Study ties reading books to longer life


By Colin McCandless, Contributing Writer    

The results of a national study indicate that people who read books for an average of 30 minutes a day live nearly two years longer than their non-book-reading peers.
The results of a national study indicate that people who read books for an average of 30 minutes a day live nearly two years longer than their non-book-reading peers.

REGION – If you want to stay healthy and live longer, research shows that eating a nutritious diet and maintaining a regular exercise routine, when combined, are two keys to lowering your risk of mortality. But what about that Steinbeck novel sitting on your bookshelf? Can “The Grapes of Wrath” do more for your body than simply feed your mind?  

Books possess the power to transport us to faraway places and teach us about universal themes of love and loss and happiness and grief, yet a study conducted by Yale University’s School of Public Health published in the academic journal Social Science & Medicine also identified a link between reading and longer life spans. The authors of the report, Avni Bavishi, Martin D. Slade and Becca R. Levy examined whether people who read books enjoy an advantage of greater longevity over individuals who either don’t read books or read other kinds of content such as periodicals (newspapers and magazines). 


Study involved thousands of participants over many years

To investigate they questioned a cohort of 3,635 participants in the nationally representative Health and Retirement Study led by the University of Michigan Institute of Social Research, asking them to share information about their reading habits. It followed respondents over a 12-year period from 2001-2012, adjusting for variables such as age, sex, race, education, comorbidities, self-rated health, income, marital status and depression. 

While the authors acknowledged that previous studies have explored the effect of reading on mortality rate, they qualified that none of these had compared reading material type. Their hypothesis proposed that reading books would give a person a “survival advantage” over someone who reads magazines and newspapers due to the greater cognitive benefits derived from the former activity.  

They arrived at this hypothesis because of two cognitive processes involved in reading books that they contended would contribute to this survival advantage. The first is described as “deep reading,” a form of cognitive engagement that can hone critical thinking skills, vocabulary, reasoning and concentration. The second is that reading books can bolster “empathy, social perception and emotional intelligence,” which the authors note are “cognitive processes that can lead to greater survival.” 
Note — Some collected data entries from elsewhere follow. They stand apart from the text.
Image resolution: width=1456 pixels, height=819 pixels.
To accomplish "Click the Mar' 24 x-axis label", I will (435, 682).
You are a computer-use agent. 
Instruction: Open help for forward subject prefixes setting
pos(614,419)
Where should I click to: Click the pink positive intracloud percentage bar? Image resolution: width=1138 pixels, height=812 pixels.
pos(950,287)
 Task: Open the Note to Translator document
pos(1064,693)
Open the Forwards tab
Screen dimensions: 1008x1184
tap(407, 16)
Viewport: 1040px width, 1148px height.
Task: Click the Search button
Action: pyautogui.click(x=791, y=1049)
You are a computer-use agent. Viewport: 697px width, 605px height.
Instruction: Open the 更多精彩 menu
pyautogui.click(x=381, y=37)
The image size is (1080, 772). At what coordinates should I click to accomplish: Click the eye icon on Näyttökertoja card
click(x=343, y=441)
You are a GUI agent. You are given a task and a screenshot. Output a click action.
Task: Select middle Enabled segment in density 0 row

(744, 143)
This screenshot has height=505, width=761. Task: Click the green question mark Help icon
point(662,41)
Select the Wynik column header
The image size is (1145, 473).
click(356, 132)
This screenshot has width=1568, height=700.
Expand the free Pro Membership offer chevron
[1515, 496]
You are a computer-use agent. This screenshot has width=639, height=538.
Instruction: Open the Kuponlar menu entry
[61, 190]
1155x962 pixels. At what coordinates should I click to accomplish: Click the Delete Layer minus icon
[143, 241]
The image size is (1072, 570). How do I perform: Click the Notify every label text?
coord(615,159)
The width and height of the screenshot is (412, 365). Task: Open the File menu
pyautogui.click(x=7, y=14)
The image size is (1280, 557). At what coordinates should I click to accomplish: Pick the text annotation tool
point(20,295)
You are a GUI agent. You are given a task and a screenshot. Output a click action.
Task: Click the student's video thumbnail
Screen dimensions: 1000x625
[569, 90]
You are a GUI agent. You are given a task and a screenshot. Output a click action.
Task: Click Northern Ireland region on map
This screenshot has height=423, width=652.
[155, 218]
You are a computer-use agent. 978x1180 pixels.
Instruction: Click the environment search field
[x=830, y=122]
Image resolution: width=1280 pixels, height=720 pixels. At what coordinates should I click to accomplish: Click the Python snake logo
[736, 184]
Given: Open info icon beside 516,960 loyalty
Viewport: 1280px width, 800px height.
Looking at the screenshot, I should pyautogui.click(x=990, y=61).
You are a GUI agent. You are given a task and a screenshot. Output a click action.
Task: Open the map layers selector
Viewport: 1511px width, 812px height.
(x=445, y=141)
Book readers live nearly two years longer

When compared to non-readers the study found that readers had a 23-month survival advantage over those who shunned books completely. The advantage remained when controlling for factors such as age, sex, comorbidities, education, health and wealth. It found a 20 percent reduction in mortality for readers compared to non-readers. 

Furthermore, the results revealed that people who only read books for an average of 30 minutes a day—roughly a chapter a day—”showed a survival advantage” over non-readers. And even among those study participants who didn’t read books but still read newspapers and magazines, reading provided a survival advantage.

The authors determined that “the survival advantage was due to the effect that book reading had on cognition.” This particular study, however, did not investigate whether e-books or audiobooks can have a similar impact on longevity or scrutinize fiction versus nonfiction readers or specific genres.


Less TV in favor of more reading 

Offering recommendations based on their findings, the authors cited a figure from the Bureau of Labor Statistics indicating that persons over 65 watch an average of 4.4 hours of television per day. They advised that this demographic should convert some of that screen time into reading books to boost their health and potentially extend their lives.   

Since most study participants perused periodicals more than books, they also suggested swapping out some of those copies of Newsweek and the Wall Street Journal for books so individuals can reap the full survival advantage benefits of reading. After all, a chapter a day just might keep the doctor away.